[Opening THE DATA section]
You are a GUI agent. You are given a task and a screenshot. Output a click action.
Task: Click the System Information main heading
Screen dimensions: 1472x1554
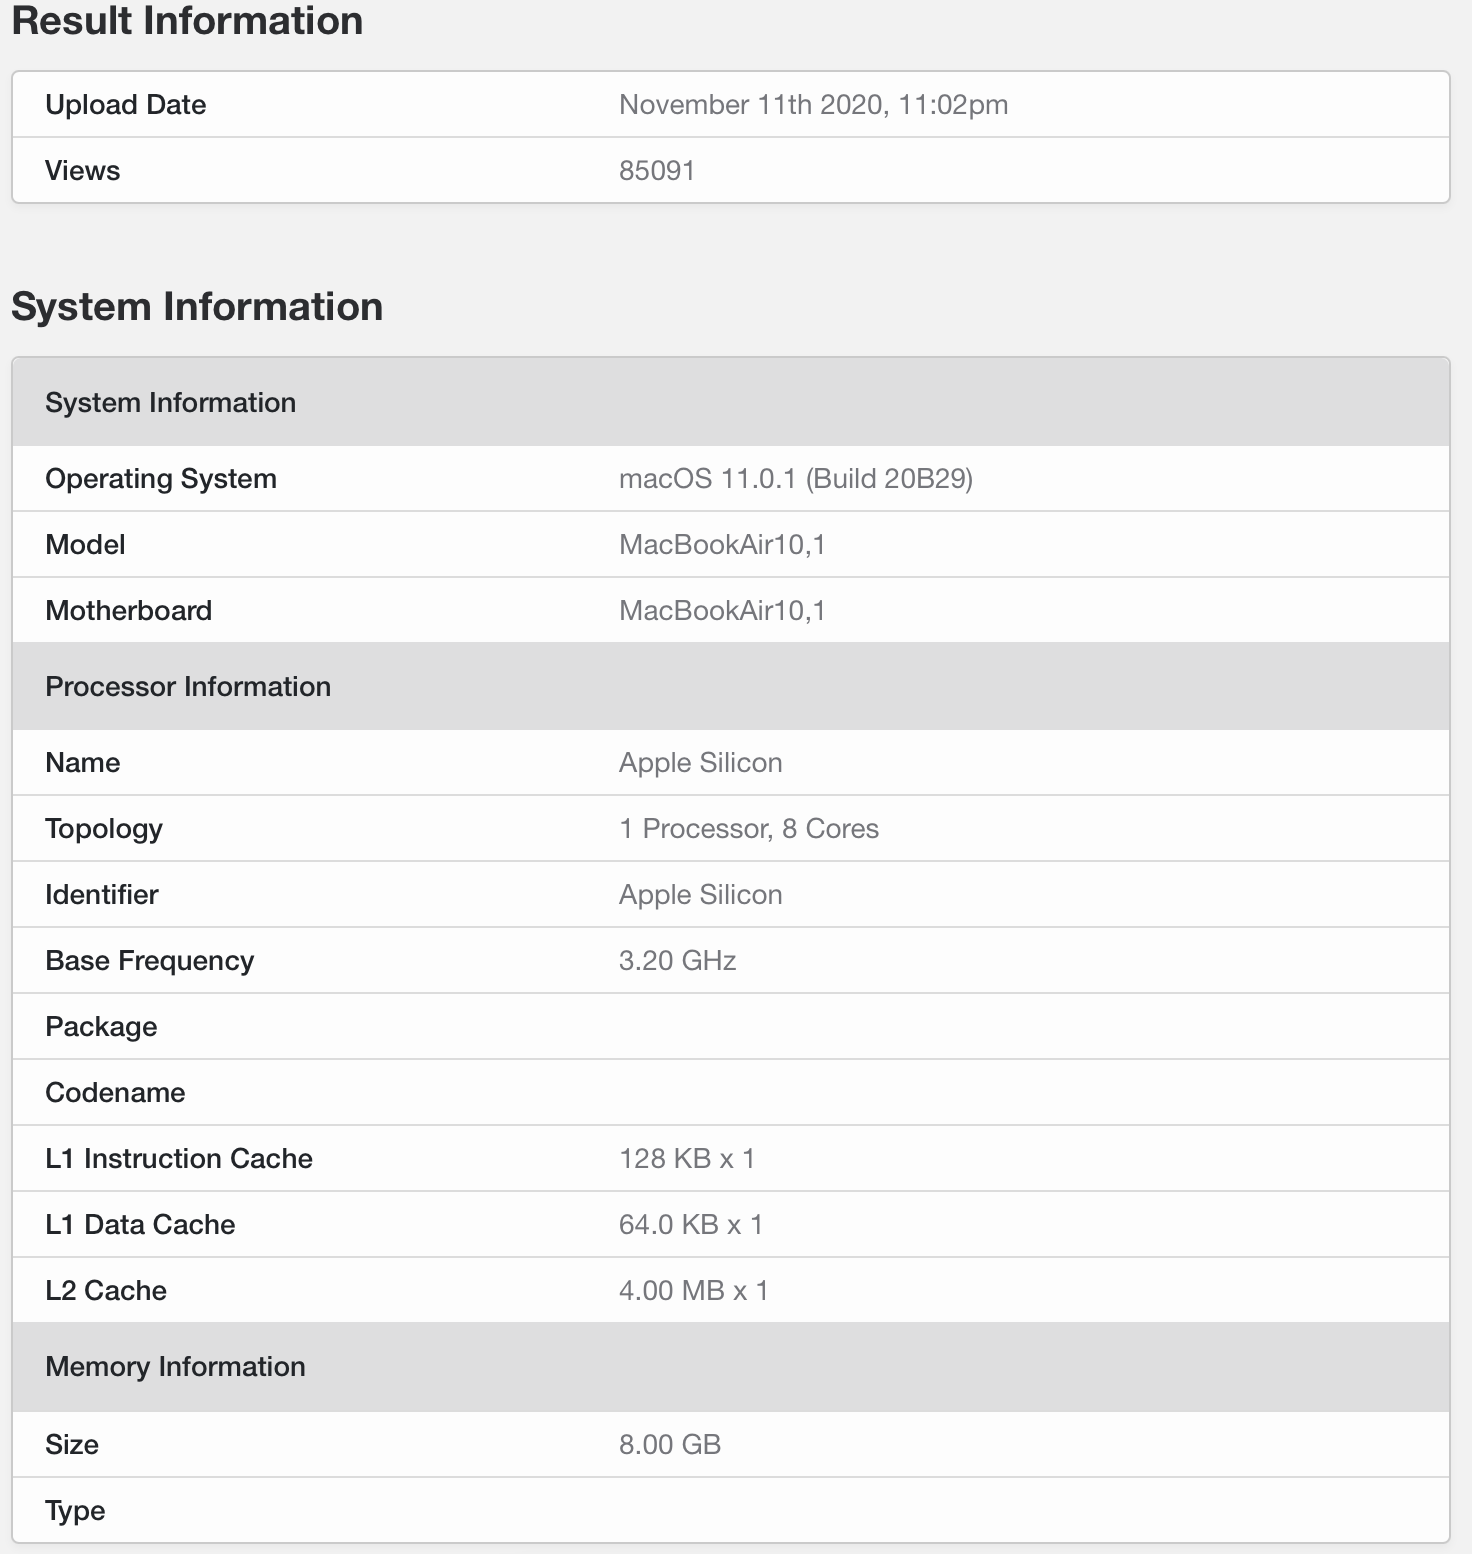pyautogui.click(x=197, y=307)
[Closing THE DATA section]
[Opening THE DATA section]
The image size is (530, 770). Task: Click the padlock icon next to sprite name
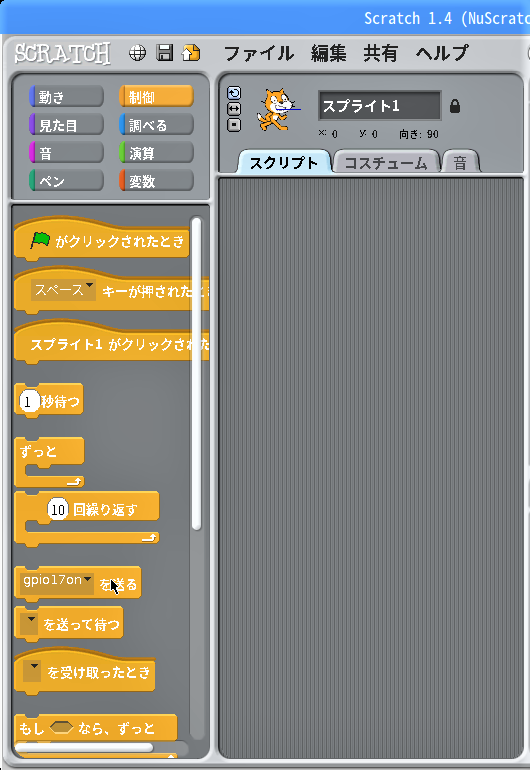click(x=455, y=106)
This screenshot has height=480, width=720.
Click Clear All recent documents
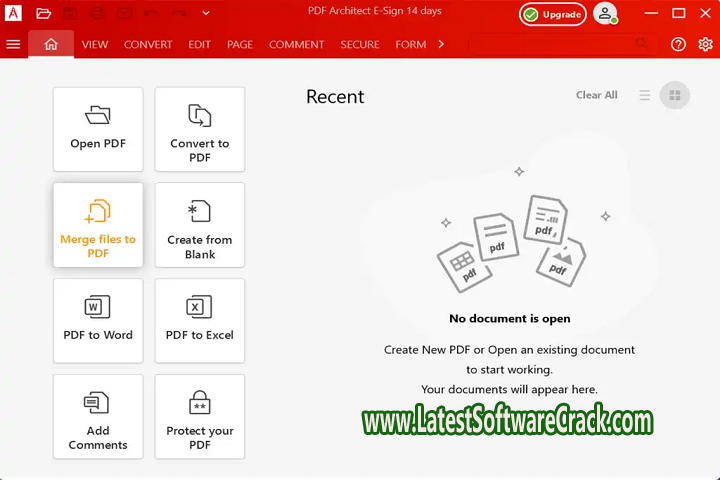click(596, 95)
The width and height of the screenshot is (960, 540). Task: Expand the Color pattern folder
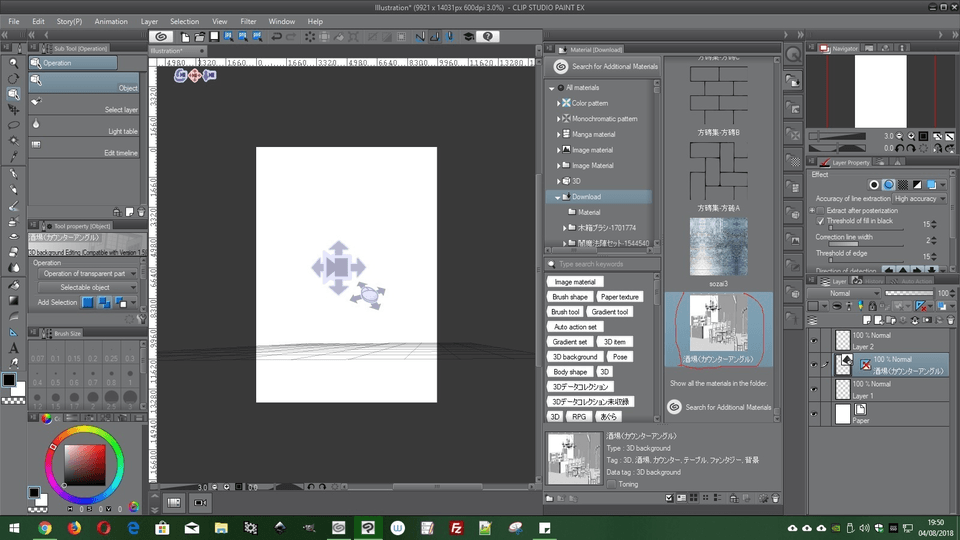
[Closing THE DATA section]
- THE PROBLEM
Copy out each line from the preceding entries that mentions the word "width".

- WRITTEN SOLUTION
This screenshot has height=480, width=720.
The width and height of the screenshot is (960, 540). Task: Expand the Color pattern folder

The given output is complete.